Thus, using an alternate JVM, or simply updating your JVM to a later version (as is highly recommended when there are security holes to fix), can totally break your code, possibly silently, meaning that you get data corruption instead of a clean exception that merely kills your application. This is undesirable, so don't do it. You cannot reliably muck with how String instances are internally organized. As a side note, accessing private fields is also not a really viable option for Java applets (you cannot do it with an unsigned applet, for instance).

A third reason, and perhaps the most compelling of the three, is that overwriting sensitive values in memory does not (reliably) work in Java. To know why, you have to understand how garbage collection algorithms work (this article is a very nice introduction to the basics). From the programmer's point of view, things are simple: an object is allocated, sits there in RAM, and when the application code ceases to reference it, the GC reclaims the memory. Internally, though, things may differ. In particular, most efficient GC algorithms tend to move objects in memory, i.e. really copy them from place to place. This is invisible to your code, because the GC adjusts references: since Java is strongly typed, you cannot notice that the internal representation of a pointer changed (you cannot cast a reference to an integer, for instance). This kind of copying allows for faster GC operation and better locality (with regards to caches). However, it implies that several copies of your precious data may survive elsewhere in RAM, completely out of your reach. Even if you could reliably overwrite your String contents, this would only impact the current storage area for that instance, leaving ghost copies of it untouched.
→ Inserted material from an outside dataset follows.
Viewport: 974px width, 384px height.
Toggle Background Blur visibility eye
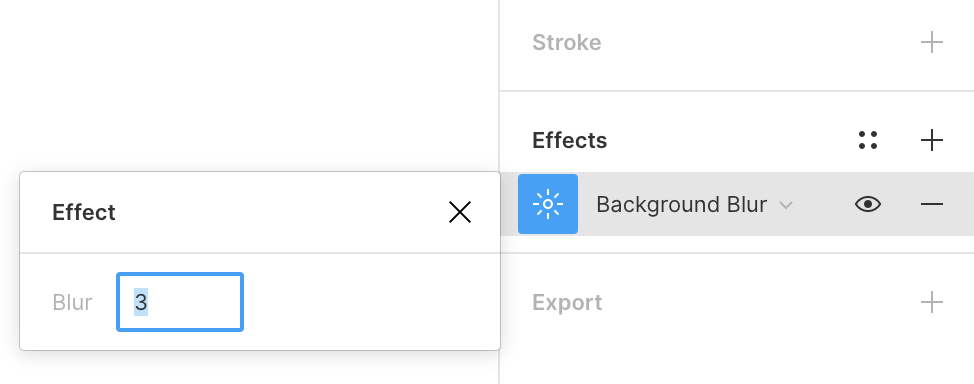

(In the Sun/Oracle JVM, GC that internally copy objects appeared around Java 1.3. This can be seen in their design for library code; old code used char[] for passwords, so as to prevent automatic reuse as may happen with String, and promote manual overwriting; newer code uses String because the library designers understood that this overwriting would not be reliable anyway.)


Does this mean that Java is inherently insecure ? No, because the importance of overwriting sensitive data in memory is greatly exaggerated. The idea that Thou Shallt Overwrite Passwords And Keys is one of these inherited dogmas: something that was relevant in a specific case long ago, but is now applied and enforced by lots of people who receive it as Divine Wisdom and fail to understand what it is really about. Overwriting memory is a nice thing to do for application code that runs on compromised systems, when attackers are not very competent: the scenario is an average home owner with a PC full of malware. The malware has full control of the machine, but, being a simple automated piece of code, it does not really exploit that control; the malware simply scans the RAM for sequences of characters that look like, say, credit card information. So we are talking of doomed client systems that manage to survive only because the attackers prefer it that way, and the data scavenging may be (potentially) mitigated with prompt overwriting of sensitive data only because the human attackers that control the malware simply don't have time to do a proper job of extracting the interesting bits, and instead have to rely on the dumbest of brutal full-memory scans.

None of this applies to a server application, or to client code that handles secrets with an actual non-negligible value. If a malicious attacker is in position to scan the RAM for sensitive data, and that data is worth 1 or 2 minutes of explicit attention from the human attacker, then no amount of overwriting will save you. Thus, in many contexts where security matters, overwriting of passwords and keys is just wasted effort, that gives a feeling of security, but does not actually improves things (though it may be convenient to awe auditors).

Compounding the issue is the fact that when your sensitive data appears in your Java code, it has already gone through various layers that are out of your reach. For instance, if you read the password from a file, then copies of it are retained in RAM used as cache by the kernel, and possibly one or two bounce buffers maintained by Java as intermediaries between the native world and the abstraction that Java offers. If the password was received from network over SSL, then the password again went through the internal buffering of the SSL library, that you cannot control. If we are talking about a client application and the password was merely typed by the user, then any malware that can scan memory also runs a keylogger and got the password even before it reached your code.

Therefore, as a summary: no, using reflection to overwrite your password in memory does NOT really improve security. It makes your code much more liable to break (even upon a simple minor update of the JVM), but offers no actual tangible gain in security. So don't do it.


Note: we talked about Java here, but all of the above equally applies to most other programming languages and frameworks, including .NET (C#), PHP, Ruby, Node.js, Python, Go... If you really want to keep track of sensitive data, then you have to use a language that is close enough to the bare metal (assembly, C, Forth) and follow it throughout the system, including base libraries, the kernel, and the device drivers. If you simply concentrate on the application code, then you are guaranteed to miss the point.